À la suite de son interdiction d'entrer au Canada, Carles Puigdemont a engagé l’avocat Stéphane Handfield pour le représenter. Celui-ci a déposé une requête en justice afin de contester l’annulation de l’AVE.

L'interdiction de séjour visant le politicien indépendantiste a créé la polémique au Québec.

« On a gagné la première bataille »

Me Stéphane Handfield a affirmé ce matin en point de presse qu’Ottawa était ouvert à analyser de nouveau sa demande.
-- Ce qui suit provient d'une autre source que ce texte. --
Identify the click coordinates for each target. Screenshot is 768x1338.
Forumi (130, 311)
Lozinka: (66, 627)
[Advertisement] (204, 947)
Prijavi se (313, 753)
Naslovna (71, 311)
« On a obtenu hier l’information du ministère qu’ils sont disposés à réévaluer le dossier de M. Puigdemont. Ils sont disposés à lui permettre de fournir des informations et la documentation pertinente le cas échéant. Ils sont également engagés à nous divulguer la lettre du 29 mars et celle du 1er avril, ce qui signifie en fait qu’on peut conclure qu’on a gagné la première bataille », a-t-il déclaré.

Il a indiqué que le dossier de son client serait transmis au bureau de Paris, en France : « On va s’assurer que tout se déroule dans les règles de l’art. Si tout va bien, dans les prochaines journées, on se désistera de notre recours devant la cour fédérale ».

Me Stéphane Handfield est demeuré sceptique à l'égard des services fournis par l’entreprise avec laquelle son client a fait affaire. « Maintenant, on parle ici d’une firme à l’étranger qui semble être un peu une firme fantôme, cela semble être un peu particulier comme processus. [...] Il semble imiter ou à tout le moins confondre le client avec un site officiel du gouvernement canadien », a-t-il affirmé.

Il a souligné que le gouvernement fédéral étudiait un projet de loi afin de modifier la législation concernant les consultants en droit de l’immigration au Canada.

« Peut-être que le gouvernement pourrait justement prendre exemple sur ce qui s’est passé dans le dossier de M. Puigdemont et régler la situation une fois pour toutes. Parce que des problèmes comme celui-là […], ce n’est pas la première fois que des clients se sentent floués par des agences de consultants en immigration qui sont basées à l’extérieur du Canada », a-t-il dit.

Il a bon espoir que son client recevra son Autorisation de voyage électronique, bien qu’il fasse face à des accusations en Espagne.

« Je vois mal comment on pourrait dans ce cas-ci dire que quelqu’un qui a organisé un référendum sur la sécession du peuple catalan est un criminel au sens de la loi sur l’immigration, donc qu’il devrait être interdit de territoire pour grande criminalité au Canada sur cette base. Écoutez, si c’est la décision, éventuellement, du gouvernement fédéral dans ce dossier, on retournera devant la cour fédérale », a-t-il assuré.